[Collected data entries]
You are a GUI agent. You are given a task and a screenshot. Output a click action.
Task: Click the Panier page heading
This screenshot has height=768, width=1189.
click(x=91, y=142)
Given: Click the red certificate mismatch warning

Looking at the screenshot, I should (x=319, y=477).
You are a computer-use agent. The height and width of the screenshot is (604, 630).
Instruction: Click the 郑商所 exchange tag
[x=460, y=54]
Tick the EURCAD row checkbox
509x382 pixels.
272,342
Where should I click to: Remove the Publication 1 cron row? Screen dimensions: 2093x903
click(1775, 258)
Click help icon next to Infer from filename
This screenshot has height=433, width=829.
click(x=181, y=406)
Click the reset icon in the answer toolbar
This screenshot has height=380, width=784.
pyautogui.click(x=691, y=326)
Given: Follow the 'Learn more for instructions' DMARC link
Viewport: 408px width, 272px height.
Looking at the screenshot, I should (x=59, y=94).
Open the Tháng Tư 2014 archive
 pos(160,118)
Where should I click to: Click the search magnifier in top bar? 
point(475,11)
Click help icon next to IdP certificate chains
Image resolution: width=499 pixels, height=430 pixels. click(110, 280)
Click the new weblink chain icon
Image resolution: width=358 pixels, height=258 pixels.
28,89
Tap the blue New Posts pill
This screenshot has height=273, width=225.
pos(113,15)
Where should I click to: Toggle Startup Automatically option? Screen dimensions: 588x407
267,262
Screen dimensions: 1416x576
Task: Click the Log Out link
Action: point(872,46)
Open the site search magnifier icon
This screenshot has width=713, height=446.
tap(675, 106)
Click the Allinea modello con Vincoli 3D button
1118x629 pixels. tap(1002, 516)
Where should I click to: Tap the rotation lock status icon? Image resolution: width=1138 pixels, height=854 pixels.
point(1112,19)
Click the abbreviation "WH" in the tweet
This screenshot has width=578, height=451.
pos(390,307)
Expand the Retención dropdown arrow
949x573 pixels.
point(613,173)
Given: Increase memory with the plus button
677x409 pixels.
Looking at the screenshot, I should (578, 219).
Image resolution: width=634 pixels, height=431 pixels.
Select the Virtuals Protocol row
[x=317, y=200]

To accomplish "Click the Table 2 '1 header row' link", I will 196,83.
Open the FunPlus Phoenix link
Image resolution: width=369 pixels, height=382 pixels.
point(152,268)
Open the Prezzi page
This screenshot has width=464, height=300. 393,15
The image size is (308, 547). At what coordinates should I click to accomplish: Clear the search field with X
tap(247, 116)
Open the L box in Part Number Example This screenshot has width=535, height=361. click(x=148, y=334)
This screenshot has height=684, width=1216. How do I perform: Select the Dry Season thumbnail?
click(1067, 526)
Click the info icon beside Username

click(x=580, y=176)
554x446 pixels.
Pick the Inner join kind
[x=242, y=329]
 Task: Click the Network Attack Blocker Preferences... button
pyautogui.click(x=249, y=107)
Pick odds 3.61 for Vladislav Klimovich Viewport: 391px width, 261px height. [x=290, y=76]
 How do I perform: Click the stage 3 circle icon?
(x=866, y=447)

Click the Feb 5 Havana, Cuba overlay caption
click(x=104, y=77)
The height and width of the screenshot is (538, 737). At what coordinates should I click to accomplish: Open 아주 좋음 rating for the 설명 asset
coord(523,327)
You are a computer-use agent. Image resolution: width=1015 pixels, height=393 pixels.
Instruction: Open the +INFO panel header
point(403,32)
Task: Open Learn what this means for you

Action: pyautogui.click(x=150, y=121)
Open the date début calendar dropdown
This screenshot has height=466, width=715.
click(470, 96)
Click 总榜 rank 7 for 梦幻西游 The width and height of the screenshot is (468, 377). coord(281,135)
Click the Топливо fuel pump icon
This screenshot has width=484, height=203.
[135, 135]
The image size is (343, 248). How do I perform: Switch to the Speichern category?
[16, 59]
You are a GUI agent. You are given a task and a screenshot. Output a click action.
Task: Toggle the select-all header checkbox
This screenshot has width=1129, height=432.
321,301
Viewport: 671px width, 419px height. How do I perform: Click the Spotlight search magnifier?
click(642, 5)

- WHAT YOU ARE ASKED TO DO -
Show every line of the records above that contains the word "checkbox".

- OUTPUT -
Tick the EURCAD row checkbox
Task: Toggle the select-all header checkbox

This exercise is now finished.